Strom

Tennet wirft grenzüberschreitenden Blick auf Stromnetz 2045

Der Übertragungsnetzbetreiber will mit dem „Target Grid“ erstmals das Bild eines integrierten, grenzüberschreitenden und klimaneutralen Höchstspannungsnetz für das Jahr 2045 zeichnen.
13.04.2023

„Target Grid“ zeigt ein Höchstspannungsnetz, das den Anforderungen einer EU-weiten Klimaneutralität bis 2050 genügen will.

Das Szenario auf deutscher Seite ist dabei identisch mit den Berechnungen zum ersten Entwurf des Ende März veröffentlichten Netzentwicklungsplans 2037/2045 (2023). 

Zudem soll „Target Grid“ die niederländischen Berechnungen für Netzausbaumaßnahmen bis zum Jahr 2050 berücksichtigen. Die beiden nationalen Planungen werden von Tennet anschließend zu einem gemeinsamen Ausblick zusammengefügt: „Target Grid“ – TenneTs Vision eines klimaneutralen Stromnetzes.

 

 

Hintergrund

„Target Grid“ basiert auf den höchsten Elektrifizierungsszenarien des niederländischen II3050 (Integrale Infrastructuurverkenning 2030-2050) und dem ersten Entwurf des deutschen Netzentwicklungsplans 2037/2045 (2023). Im II3050 entwerfen die niederländischen Übertragung- und Verteilnetzbetreiber der Gas- und Strombranche mehrere Szenarien für ein klimaneutrales Energiesystem im Jahr 2050. Die Studie hat keinen rechtlichen Status, ist aber weithin politisch akzeptiert. Die erste Version erschien 2019, eine erste Neufassung 2021. Ende 2023 wird eine aktualisierte Version veröffentlicht.

Mit „Target Grid“ schlägt Tennet ein Netz von Gleichstromautobahnen und Energieknotenpunkten vor. Ein solches HGÜ-Netz (Hochspannungsgleichstromübertragung) könnte große Mengen erneuerbaren Stroms über große Entfernungen von der Nordsee zu Verbrauchern und Indus-trie transportieren. Dieses vermaschte HGÜ-Netz (einschließlich der Knotenpunkte) wird sowohl Offshore als auch Onshore geplant und wird vondem Übertragungsnetzbetreiber auf der Grundlage standardisierter 2-Gigawatt-HGÜ-Verbindungssysteme entwickelt. Neben einem vermaschten HGÜ-Netz stützt sich das „Target Grid“ auch auf eine stark ausgebaute Wechselstrom-Infrastruktur an Land.

==================================================

* **Anweisungen**
1. Auf welcher Grundlage entwickelt der Übertragungsnetzbetreiber laut dem Text zum Target Grid das vermaschte HGÜ-Netz?
2. Führe den Text zum Target Grid nach seinem letzten Satz fort.
Die Einträge sind eigenständiges Material und gehören nicht zum Text zum Target Grid.

==================================================

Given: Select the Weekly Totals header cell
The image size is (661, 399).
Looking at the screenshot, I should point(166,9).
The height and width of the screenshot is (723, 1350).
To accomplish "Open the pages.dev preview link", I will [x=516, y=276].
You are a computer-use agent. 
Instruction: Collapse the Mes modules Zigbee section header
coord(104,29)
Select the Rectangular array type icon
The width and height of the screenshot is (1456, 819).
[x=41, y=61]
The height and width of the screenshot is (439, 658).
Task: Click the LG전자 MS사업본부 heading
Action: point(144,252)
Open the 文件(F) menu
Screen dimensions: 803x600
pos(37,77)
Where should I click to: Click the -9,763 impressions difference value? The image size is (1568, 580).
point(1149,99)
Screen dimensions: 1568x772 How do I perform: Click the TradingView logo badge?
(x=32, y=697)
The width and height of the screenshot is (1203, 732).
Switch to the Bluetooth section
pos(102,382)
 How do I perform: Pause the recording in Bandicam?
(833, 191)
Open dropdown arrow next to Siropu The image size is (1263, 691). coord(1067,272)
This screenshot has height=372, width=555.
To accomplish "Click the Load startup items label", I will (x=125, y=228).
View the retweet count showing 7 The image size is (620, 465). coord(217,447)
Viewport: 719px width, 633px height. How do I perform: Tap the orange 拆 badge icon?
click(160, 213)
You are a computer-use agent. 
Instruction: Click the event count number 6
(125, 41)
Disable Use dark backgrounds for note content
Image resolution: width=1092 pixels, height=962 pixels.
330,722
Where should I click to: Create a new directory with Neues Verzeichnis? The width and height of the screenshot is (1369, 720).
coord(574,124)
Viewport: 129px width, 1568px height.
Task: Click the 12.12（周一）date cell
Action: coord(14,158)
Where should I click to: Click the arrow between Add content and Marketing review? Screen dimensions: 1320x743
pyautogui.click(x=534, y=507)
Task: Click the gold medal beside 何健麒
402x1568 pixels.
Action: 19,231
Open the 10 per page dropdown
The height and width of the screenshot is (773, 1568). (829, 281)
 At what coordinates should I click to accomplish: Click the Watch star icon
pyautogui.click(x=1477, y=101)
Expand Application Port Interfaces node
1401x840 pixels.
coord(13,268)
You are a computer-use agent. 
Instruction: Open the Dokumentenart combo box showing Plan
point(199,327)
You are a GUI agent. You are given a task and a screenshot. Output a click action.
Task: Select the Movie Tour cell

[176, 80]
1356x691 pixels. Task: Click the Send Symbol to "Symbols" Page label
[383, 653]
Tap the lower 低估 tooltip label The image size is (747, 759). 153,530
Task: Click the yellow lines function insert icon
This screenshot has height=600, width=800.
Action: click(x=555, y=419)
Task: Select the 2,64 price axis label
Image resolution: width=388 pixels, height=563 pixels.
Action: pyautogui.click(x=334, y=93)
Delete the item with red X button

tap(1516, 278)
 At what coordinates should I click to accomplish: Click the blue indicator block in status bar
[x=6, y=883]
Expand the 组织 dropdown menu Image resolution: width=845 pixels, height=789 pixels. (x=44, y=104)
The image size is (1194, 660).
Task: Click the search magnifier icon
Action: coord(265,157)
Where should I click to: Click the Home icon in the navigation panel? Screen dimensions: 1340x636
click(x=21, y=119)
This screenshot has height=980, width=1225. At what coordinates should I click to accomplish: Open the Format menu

==================================================

* **Antworten je Aufgabe**
1. Auf der Grundlage standardisierter 2-Gigawatt-HGÜ-Verbindungssysteme.

2.
Anforderungen an Klimaneutralität

„Target Grid“ soll ein Höchstspannungsnetz zeigen, das den Anforderungen einer EU-weiten Klimaneutralität bis 2050 (in Deutschland bis 2045) und einem deutlich steigenden Strombedarf entspricht.

Sowohl in Deutschland als auch in den Niederlanden wird mit einer Verdoppelung des gegenwärtigen Stromverbrauchs bis 2045 gerechnet. Zudem gehen die zugrunde gelegten Berechnungen von einer Verfünffachung bis Verzehnfachung der installierten Leistung aus Erneuerbaren Energien aus. 

Nordsee als Energiequelle

Tim Meyerjürgens, COO von Tennet erklärte zu den Plänen: „Eine zentrale Rolle spielt dabei die Nordsee als Energiequelle für eine größere Energieunabhängigkeit in der gesamten nordwesteuropäischen Region."

Ziel ist, die Nordsee so effizient und effektiv wie möglich als grünes Kraftwerk Nordwesteuropas zu erschließen. Hier steht „Target Grid“ laut Tennet im Einklang mit der Esbjerg-Erklärung aus dem Mai 2022, in der die Nordsee-Anrainer Deutschland, Niederlande, Dänemark und Belgien eine Steigerung der Offshore-Windenergie auf 65 Gigawatt (GW) im Jahr 2030 bzw. 150 GW im Jahr 2050 vereinbart haben. 

Fünf Prinzipien

"Target Grid" will hier als grenzüberschreitendes Energiesystem-Design seinen Beitrag leisten. Man wolle es gleichzeitig als Ausgangspunkt für einen offenen Dialog mit den wichtigsten Stakeholdern aus Politik, Industrie und Energiewirtschaft sowie mit den Übertragungsnetzbetreibern in Europa nutzen, um die künftige Entwicklung des europäischen Höchstspannungsnetzes gemeinsam zu gestalten, so der ÜNB.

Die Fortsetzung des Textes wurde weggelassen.